What this task involves ->
A complete answer includes every line below with the word "connection".

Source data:
---

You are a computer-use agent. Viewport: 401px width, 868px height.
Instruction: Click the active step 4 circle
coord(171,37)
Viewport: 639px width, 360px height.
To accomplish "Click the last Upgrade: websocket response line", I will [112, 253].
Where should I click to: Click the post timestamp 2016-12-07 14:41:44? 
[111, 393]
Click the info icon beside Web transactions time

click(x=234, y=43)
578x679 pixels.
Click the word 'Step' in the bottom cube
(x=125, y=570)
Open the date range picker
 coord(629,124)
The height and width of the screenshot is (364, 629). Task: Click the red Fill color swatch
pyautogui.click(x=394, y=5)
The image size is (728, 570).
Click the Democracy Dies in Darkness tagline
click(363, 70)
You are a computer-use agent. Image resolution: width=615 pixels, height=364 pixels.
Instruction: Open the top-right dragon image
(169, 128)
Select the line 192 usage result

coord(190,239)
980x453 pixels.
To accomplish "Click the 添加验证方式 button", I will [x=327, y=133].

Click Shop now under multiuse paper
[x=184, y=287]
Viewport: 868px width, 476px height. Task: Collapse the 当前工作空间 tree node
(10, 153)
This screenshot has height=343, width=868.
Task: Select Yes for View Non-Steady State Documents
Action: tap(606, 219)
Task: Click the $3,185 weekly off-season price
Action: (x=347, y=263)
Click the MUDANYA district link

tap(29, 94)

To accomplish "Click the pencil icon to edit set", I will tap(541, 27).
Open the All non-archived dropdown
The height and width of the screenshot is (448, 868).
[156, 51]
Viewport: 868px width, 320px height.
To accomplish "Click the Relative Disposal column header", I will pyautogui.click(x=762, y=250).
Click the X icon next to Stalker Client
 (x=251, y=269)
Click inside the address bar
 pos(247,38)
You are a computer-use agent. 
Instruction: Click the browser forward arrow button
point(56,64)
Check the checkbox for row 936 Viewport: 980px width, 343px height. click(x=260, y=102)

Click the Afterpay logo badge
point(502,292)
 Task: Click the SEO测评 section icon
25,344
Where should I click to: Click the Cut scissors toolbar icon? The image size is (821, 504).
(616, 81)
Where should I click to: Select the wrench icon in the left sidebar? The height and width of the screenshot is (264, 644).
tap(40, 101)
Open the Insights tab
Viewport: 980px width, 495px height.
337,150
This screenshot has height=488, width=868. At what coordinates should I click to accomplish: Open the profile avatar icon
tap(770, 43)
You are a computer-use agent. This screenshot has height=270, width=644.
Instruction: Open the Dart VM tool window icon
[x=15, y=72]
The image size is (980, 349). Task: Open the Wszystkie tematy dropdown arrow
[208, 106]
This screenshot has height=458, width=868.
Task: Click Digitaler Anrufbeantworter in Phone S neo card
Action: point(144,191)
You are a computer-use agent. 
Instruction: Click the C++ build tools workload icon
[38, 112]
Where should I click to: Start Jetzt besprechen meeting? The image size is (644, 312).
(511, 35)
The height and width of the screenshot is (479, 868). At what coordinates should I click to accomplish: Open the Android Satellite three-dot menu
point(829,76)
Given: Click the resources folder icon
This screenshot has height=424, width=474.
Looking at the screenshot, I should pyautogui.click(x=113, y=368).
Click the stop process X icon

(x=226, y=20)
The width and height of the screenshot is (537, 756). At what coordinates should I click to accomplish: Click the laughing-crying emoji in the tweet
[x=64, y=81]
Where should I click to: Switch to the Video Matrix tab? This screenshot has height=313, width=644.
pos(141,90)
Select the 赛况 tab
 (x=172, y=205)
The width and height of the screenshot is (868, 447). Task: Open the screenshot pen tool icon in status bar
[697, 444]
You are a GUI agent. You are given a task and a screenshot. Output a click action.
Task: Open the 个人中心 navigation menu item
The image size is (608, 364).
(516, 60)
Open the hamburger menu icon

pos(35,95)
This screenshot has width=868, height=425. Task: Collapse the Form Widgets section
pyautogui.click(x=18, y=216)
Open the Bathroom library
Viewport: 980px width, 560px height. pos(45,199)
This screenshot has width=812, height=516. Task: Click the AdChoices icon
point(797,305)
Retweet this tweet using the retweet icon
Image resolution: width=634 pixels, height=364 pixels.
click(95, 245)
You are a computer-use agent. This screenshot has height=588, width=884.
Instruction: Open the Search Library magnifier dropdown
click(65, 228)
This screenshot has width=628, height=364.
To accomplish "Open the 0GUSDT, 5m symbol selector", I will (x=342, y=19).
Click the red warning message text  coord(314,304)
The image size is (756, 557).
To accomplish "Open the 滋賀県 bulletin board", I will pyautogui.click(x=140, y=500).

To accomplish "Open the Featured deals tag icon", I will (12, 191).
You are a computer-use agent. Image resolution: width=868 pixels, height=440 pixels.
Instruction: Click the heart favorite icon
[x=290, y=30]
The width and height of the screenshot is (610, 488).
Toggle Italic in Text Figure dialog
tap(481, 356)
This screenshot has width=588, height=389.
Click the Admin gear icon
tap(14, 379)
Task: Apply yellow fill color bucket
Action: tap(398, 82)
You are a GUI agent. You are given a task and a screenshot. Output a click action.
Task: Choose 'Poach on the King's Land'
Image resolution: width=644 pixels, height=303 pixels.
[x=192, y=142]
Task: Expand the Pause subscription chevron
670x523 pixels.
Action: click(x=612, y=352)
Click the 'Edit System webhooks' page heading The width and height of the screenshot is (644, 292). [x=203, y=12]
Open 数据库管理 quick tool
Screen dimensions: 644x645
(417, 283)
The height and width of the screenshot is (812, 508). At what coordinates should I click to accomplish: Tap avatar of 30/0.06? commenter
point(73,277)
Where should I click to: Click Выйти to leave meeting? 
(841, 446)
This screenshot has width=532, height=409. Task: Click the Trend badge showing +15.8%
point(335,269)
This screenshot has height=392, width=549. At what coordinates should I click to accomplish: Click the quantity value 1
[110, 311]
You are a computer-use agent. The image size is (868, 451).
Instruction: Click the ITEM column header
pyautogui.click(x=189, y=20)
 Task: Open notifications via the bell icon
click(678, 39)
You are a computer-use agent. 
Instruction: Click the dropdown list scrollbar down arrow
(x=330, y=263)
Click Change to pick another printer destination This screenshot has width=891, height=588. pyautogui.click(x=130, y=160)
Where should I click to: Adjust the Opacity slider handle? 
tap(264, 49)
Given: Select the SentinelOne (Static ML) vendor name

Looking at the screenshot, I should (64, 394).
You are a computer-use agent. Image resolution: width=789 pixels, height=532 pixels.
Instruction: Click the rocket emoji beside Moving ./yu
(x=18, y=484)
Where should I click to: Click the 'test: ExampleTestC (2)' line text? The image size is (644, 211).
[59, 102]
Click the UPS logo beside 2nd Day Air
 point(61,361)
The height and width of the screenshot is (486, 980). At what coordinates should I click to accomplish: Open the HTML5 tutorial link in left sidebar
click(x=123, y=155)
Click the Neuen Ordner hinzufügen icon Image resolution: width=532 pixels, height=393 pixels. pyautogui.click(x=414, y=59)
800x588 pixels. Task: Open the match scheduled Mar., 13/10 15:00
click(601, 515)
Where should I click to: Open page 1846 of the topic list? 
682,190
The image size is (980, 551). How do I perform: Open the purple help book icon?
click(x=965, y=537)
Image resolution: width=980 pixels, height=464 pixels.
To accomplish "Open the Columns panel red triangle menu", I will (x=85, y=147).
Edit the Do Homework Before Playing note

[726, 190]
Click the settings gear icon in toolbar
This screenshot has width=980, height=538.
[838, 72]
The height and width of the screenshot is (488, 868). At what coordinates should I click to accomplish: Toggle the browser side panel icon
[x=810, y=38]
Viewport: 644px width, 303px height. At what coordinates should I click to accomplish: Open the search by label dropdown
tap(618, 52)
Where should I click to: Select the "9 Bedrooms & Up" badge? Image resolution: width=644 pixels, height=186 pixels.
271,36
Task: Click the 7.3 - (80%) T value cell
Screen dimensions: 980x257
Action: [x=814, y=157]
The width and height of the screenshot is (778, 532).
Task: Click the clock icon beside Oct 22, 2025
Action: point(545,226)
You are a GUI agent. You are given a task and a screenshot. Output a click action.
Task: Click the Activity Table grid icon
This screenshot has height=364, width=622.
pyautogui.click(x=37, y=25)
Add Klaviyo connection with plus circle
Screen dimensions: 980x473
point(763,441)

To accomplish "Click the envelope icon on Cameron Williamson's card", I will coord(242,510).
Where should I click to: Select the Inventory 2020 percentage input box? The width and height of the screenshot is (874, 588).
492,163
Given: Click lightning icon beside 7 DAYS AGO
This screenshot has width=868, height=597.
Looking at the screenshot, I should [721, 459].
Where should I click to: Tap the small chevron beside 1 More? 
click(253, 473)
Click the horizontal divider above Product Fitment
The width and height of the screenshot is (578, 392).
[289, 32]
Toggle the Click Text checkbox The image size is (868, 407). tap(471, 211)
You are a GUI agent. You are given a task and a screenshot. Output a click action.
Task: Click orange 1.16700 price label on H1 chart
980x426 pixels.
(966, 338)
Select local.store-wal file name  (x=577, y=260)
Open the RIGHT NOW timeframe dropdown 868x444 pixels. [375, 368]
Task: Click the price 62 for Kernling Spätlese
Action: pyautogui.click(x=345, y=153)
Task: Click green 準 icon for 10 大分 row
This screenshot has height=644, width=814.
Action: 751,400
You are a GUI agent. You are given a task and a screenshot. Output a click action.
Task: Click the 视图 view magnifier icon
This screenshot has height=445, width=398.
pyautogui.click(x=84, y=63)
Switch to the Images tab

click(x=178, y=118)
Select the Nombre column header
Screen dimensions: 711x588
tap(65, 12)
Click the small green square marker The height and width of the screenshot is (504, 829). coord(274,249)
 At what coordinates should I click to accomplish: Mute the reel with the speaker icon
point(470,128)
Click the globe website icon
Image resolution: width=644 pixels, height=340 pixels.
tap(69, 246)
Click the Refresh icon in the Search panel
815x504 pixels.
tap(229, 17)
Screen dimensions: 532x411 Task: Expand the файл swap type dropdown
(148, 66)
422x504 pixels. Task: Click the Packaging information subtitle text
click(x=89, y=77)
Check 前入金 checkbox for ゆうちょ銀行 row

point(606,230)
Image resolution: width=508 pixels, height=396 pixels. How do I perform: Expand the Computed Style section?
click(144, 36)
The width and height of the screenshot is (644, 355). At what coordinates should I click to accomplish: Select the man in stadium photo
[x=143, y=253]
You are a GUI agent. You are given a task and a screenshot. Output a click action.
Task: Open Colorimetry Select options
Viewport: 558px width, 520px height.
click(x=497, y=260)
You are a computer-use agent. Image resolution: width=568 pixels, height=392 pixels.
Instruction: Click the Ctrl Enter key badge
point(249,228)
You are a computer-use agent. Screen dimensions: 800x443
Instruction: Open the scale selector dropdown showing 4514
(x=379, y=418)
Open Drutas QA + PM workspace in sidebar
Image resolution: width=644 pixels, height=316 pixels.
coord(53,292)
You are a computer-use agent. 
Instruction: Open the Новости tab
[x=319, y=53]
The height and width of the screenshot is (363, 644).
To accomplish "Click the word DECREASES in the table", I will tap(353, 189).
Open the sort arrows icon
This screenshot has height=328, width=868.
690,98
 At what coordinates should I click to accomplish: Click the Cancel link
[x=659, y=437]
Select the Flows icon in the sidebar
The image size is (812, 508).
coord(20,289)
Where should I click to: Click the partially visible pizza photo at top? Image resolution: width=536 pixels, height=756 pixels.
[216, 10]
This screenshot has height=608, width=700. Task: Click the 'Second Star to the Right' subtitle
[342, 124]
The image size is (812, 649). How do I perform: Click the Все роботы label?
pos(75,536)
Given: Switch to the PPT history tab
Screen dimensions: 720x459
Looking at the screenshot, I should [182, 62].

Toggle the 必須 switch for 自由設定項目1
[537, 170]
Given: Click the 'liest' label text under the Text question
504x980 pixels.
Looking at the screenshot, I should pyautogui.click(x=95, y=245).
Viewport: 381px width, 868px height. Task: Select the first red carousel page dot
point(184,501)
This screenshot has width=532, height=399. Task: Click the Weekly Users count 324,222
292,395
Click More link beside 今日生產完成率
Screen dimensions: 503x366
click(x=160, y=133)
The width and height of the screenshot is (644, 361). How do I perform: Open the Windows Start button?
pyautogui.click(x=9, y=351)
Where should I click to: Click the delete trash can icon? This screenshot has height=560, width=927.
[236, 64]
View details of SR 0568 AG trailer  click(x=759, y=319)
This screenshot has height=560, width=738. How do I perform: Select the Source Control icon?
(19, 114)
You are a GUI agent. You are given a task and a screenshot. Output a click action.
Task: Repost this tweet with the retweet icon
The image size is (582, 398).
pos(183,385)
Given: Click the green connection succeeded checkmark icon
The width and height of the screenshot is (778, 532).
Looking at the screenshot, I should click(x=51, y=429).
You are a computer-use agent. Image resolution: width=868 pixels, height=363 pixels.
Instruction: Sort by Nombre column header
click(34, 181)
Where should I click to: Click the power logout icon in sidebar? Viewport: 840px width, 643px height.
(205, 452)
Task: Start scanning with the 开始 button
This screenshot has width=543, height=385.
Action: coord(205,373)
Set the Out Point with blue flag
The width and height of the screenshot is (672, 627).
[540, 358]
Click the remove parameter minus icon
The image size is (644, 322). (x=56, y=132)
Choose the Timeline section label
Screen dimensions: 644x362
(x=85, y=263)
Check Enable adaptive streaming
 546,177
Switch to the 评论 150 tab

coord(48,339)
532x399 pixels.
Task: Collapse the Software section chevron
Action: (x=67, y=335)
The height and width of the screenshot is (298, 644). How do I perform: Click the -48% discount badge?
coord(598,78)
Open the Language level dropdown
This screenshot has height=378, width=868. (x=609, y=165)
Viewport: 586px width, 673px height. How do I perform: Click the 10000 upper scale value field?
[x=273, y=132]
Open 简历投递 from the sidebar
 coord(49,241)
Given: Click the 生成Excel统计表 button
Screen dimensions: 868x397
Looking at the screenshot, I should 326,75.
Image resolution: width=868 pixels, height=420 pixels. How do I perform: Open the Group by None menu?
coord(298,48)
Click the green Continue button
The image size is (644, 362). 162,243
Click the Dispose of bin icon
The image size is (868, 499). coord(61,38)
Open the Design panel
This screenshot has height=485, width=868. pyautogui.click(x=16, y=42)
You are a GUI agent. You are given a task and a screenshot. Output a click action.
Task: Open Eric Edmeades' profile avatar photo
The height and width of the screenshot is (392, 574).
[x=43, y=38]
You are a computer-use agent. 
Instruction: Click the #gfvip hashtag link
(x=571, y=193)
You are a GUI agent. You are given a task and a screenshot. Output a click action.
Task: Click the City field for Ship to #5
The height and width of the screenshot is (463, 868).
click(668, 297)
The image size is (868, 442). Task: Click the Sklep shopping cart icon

---

Solution to this exercise ->
Add Klaviyo connection with plus circle
Given: Click the green connection succeeded checkmark icon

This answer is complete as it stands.